> 文書の抜粋
.....
コーディネーターは(社)日本教育工学振興会常務理事・事務局長を務める、関口一郎氏。関口氏が登壇し、これまでの基調講演や報告を総括したコメントを発表したあと、会場から集められた質問にパネリストが答える形でディスカッションを進めた。

参加パネリストは、登場順に文部省メディア教育開発センター所長、坂元昂氏、学習研究社のマルチメディア編集部長、渡辺紳一氏、イーネットの代表取締役、江口隆氏、神奈川県立平塚ろう学校教頭の田村順一氏、三鷹市教育委員会指導主事の大島克巳氏、淑徳大学の国際コミュニケーション学部教授、望月純夫氏、マイクロソフトの文教統括部長、岩田修氏。

ディスカッションの模様
ディスカッションの模様



学習意欲の持続にはあくまで“内容が分かる”ことが基本

関口(問い)「まず最初に、高度な情報教育を全国的に広めていくには、何が大切なのかというご質問です」

社)日本教育工学振興会常務理事・事務局長を務める、関口一郎氏社)日本教育工学振興会常務理事・事務局長を務める、関口一郎氏



坂元「以前に実施した“100校プロジェクト”では、かなり高度な情報教育を実践し、それなりの手応えがあったと思います。これを全国4万2000校に広げていくには、やはりモデル校のノウハウを公開することや、ハードウェアの整備、回線料値下げやソフト開発、ウェブベースでの教材開発などの企業努力も必要だと思います。もちろん教育現場に携わっている教員の養成、研修は重要ですね。今後は、主要なソフトメーカーにも、学校現場へのPC導入指導をお願いしたいと思います」

文部省メディア教育開発センター所長、坂元昂氏文部省メディア教育開発センター所長、坂元昂氏



関口(問い)「学習スケジュールに沿った学習を続けるために、モチベーションを維持する対策としてはどのようなものをお考えですか?」

渡辺「学研では、基本方針としては“内容が分かる”ことをモチベーションとして考えています。優等生のような答ですが、偏差値を上げることが目的ではなく、学習内容が分かることが重要だと考えていますので……。当社のインターネット通信教育のスケジュール管理としては、自分の現在の状況を分かりやすく提示し、目標達成すればポイントを加算したり、単なるメールでも必ず翌日にはレスを返し、スケジュールが遅れていたら警告を出したりすることなどで学習意欲を向上させるよう対応しています」
.....
> 保存データ
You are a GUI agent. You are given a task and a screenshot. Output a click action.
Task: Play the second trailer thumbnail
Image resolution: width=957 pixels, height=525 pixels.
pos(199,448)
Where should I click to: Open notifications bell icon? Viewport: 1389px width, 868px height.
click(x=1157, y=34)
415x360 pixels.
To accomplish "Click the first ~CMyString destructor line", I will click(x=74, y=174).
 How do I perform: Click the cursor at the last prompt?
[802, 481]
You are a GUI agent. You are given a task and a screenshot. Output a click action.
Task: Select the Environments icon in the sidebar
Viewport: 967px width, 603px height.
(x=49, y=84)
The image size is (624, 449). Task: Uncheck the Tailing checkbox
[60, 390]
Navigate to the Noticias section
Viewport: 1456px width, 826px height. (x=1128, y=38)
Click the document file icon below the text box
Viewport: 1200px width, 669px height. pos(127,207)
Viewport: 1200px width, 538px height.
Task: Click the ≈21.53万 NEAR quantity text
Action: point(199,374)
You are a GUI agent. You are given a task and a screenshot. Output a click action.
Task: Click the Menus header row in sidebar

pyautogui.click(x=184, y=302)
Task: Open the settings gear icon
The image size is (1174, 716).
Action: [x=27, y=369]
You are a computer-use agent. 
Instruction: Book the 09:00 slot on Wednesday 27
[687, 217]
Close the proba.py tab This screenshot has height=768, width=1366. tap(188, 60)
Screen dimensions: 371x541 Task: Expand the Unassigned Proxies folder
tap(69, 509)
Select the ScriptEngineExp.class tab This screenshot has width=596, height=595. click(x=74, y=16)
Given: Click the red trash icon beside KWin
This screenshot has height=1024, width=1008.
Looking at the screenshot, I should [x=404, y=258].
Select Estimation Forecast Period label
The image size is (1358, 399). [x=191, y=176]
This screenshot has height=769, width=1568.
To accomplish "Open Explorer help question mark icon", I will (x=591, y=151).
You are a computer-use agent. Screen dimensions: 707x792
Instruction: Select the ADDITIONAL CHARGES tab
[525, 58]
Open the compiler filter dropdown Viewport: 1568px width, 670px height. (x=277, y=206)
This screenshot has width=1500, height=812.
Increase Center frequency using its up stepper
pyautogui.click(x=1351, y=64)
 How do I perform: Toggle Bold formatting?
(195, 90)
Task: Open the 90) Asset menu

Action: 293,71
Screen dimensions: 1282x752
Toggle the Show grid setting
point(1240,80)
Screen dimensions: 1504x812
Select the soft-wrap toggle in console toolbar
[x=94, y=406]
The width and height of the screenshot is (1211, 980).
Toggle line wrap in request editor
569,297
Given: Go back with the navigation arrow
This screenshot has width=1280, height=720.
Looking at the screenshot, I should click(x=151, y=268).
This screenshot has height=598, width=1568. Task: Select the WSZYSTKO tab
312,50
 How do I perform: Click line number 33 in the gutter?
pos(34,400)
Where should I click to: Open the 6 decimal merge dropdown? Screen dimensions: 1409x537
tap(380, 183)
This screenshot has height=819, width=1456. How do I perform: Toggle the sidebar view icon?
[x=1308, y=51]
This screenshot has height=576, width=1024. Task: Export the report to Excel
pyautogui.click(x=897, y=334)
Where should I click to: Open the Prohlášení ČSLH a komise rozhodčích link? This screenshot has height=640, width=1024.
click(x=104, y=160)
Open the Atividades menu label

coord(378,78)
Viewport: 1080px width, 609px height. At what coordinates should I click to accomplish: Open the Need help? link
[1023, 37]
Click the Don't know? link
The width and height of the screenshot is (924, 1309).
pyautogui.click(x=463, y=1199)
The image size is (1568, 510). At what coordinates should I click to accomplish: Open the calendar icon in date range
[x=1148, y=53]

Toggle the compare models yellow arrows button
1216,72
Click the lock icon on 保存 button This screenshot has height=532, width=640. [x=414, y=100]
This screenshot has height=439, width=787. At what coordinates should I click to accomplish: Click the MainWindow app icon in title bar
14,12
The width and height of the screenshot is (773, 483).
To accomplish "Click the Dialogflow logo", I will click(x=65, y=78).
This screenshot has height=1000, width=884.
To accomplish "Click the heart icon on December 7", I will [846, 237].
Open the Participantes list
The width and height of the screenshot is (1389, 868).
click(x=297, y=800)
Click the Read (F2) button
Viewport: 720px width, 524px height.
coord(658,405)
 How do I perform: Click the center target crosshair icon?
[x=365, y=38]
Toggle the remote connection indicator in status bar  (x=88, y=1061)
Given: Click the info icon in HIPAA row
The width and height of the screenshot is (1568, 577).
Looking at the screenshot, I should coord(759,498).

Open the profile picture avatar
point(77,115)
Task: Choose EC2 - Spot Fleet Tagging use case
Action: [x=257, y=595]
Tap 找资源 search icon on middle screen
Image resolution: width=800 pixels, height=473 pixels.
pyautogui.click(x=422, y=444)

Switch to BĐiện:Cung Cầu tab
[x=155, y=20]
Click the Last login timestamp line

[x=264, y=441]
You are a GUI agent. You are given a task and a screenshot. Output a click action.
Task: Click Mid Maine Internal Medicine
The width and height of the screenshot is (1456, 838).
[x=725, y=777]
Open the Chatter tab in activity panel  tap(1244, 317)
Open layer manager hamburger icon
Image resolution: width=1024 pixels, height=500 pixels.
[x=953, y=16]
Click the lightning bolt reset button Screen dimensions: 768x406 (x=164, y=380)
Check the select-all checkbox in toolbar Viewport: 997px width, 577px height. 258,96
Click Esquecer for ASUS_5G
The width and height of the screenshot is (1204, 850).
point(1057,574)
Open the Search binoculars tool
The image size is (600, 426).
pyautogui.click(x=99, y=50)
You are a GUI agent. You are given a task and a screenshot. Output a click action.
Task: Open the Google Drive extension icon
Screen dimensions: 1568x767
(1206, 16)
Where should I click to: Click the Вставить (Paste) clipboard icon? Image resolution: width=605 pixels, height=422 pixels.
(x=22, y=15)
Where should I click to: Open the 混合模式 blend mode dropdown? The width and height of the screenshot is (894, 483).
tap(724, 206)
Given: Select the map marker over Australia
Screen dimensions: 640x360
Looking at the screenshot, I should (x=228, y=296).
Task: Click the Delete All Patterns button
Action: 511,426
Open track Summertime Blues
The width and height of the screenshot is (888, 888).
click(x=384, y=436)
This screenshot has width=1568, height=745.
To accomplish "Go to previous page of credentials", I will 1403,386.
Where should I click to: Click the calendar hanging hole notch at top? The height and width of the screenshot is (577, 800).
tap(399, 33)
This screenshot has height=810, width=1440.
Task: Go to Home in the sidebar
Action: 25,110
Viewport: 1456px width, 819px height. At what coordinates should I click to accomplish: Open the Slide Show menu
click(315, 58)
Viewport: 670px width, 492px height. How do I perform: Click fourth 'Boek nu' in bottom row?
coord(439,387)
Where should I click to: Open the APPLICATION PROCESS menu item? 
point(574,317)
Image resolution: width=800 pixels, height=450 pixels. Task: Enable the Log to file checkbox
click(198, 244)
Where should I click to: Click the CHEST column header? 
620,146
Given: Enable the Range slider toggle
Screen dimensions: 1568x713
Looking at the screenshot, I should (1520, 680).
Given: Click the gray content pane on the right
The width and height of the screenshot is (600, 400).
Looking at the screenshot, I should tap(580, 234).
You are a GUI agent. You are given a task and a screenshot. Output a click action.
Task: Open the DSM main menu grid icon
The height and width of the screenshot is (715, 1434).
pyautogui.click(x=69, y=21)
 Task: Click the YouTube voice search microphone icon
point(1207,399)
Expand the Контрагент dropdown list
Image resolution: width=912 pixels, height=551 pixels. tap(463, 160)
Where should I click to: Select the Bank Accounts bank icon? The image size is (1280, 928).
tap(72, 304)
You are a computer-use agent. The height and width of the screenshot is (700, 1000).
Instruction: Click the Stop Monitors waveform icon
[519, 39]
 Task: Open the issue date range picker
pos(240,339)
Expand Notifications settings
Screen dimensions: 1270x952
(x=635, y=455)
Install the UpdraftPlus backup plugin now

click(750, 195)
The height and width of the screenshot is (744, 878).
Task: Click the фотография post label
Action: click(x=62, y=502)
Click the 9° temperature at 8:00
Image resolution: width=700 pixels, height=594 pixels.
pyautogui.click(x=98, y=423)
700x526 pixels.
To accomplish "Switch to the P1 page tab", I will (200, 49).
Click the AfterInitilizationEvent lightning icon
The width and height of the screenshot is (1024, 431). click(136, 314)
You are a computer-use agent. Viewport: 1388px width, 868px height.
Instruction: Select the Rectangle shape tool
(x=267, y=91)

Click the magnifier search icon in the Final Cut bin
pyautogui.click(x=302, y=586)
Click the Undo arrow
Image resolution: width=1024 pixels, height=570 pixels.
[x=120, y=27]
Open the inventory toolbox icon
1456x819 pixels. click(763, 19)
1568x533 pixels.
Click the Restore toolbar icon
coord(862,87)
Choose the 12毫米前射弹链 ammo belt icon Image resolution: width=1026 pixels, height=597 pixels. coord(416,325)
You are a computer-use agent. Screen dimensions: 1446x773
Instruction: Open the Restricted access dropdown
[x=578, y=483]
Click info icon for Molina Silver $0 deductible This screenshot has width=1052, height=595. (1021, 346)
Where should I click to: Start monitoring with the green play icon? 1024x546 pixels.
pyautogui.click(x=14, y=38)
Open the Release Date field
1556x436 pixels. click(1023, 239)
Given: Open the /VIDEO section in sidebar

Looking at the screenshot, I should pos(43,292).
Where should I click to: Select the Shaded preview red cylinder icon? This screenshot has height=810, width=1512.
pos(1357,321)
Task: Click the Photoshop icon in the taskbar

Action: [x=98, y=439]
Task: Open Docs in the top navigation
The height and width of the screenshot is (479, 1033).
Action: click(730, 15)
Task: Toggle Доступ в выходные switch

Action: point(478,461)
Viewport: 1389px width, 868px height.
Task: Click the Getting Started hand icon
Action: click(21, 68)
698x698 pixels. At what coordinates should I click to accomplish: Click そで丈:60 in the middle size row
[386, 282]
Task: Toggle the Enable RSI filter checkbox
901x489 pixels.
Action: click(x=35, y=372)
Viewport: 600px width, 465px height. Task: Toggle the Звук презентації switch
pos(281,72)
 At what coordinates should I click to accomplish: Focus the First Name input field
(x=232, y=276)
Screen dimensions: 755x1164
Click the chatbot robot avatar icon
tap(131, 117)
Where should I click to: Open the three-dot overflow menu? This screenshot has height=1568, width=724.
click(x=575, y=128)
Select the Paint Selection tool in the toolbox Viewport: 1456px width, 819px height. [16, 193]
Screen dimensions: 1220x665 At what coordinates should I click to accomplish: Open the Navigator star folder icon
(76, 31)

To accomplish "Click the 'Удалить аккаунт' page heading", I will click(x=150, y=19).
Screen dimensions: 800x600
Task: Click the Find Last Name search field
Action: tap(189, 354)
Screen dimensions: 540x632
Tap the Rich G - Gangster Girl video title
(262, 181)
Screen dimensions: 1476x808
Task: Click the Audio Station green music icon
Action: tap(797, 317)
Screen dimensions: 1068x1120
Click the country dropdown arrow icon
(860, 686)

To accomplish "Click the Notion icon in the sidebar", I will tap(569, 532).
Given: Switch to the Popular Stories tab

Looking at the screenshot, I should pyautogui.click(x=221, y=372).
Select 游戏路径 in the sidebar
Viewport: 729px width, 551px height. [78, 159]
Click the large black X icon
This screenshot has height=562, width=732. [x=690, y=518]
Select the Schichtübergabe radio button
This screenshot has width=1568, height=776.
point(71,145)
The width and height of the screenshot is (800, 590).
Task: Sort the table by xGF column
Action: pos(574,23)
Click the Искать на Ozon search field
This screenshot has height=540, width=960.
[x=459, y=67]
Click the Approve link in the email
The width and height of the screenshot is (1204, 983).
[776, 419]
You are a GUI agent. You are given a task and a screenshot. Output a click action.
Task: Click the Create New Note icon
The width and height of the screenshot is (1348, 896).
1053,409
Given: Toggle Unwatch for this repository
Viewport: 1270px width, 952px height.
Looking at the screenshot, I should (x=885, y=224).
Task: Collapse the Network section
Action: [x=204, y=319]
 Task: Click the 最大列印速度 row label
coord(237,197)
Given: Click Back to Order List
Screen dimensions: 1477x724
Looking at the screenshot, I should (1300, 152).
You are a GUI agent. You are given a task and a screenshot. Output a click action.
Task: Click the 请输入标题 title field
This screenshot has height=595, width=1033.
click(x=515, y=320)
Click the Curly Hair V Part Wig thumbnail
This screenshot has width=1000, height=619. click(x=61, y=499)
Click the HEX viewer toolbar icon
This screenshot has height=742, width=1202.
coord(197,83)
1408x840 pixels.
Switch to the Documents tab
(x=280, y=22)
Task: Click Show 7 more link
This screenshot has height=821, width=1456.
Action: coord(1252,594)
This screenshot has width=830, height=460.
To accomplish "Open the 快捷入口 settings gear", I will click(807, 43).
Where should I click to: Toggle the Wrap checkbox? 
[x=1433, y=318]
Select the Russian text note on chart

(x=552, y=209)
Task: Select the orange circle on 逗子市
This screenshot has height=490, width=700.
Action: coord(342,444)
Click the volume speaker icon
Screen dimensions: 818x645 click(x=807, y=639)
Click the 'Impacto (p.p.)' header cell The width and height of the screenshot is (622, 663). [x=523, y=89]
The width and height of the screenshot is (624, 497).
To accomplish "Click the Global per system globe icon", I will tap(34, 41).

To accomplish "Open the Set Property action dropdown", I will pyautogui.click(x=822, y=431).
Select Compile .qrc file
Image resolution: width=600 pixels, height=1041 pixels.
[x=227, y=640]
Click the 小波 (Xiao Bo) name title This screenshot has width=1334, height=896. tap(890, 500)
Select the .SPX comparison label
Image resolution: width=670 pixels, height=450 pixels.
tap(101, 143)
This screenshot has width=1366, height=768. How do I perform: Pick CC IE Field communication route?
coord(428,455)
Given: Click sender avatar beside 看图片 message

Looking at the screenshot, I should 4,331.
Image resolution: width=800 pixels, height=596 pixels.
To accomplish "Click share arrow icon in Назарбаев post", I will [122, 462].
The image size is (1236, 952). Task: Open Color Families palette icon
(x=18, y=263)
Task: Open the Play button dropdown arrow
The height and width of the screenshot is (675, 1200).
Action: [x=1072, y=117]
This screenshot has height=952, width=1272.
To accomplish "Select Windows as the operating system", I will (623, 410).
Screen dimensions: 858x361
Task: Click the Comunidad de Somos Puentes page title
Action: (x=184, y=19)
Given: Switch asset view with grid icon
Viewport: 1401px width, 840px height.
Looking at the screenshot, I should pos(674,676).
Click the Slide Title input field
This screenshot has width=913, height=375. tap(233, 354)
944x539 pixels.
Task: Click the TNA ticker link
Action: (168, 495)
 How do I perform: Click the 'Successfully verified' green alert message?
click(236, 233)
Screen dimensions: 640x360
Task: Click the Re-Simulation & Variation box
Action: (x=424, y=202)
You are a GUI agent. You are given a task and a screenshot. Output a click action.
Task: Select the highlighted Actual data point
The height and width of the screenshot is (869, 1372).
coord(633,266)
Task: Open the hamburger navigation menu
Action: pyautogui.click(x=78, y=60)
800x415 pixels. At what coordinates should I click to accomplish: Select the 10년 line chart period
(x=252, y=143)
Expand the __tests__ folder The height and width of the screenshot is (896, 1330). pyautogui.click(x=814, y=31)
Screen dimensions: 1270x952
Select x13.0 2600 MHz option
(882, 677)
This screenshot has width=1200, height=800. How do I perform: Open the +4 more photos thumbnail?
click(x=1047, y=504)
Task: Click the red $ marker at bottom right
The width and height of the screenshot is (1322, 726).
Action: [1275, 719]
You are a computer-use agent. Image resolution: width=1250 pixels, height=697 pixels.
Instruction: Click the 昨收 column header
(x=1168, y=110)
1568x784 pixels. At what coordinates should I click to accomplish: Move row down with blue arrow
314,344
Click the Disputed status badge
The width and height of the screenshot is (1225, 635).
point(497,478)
.....
> 実行する指示
パネルディスカッションの文書の抜粋から、「関口(問い)「まず最初に、高」から「ようなものをお考えですか?」」までを、「ノウハウ」を「実践事例」に差し替えて書き直してください。

> 出力全文
関口(問い)「まず最初に、高度な情報教育を全国的に広めていくには、何が大切なのかというご質問です」

社)日本教育工学振興会常務理事・事務局長を務める、関口一郎氏社)日本教育工学振興会常務理事・事務局長を務める、関口一郎氏



坂元「以前に実施した“100校プロジェクト”では、かなり高度な情報教育を実践し、それなりの手応えがあったと思います。これを全国4万2000校に広げていくには、やはりモデル校の実践事例を公開することや、ハードウェアの整備、回線料値下げやソフト開発、ウェブベースでの教材開発などの企業努力も必要だと思います。もちろん教育現場に携わっている教員の養成、研修は重要ですね。今後は、主要なソフトメーカーにも、学校現場へのPC導入指導をお願いしたいと思います」

文部省メディア教育開発センター所長、坂元昂氏文部省メディア教育開発センター所長、坂元昂氏



関口(問い)「学習スケジュールに沿った学習を続けるために、モチベーションを維持する対策としてはどのようなものをお考えですか?」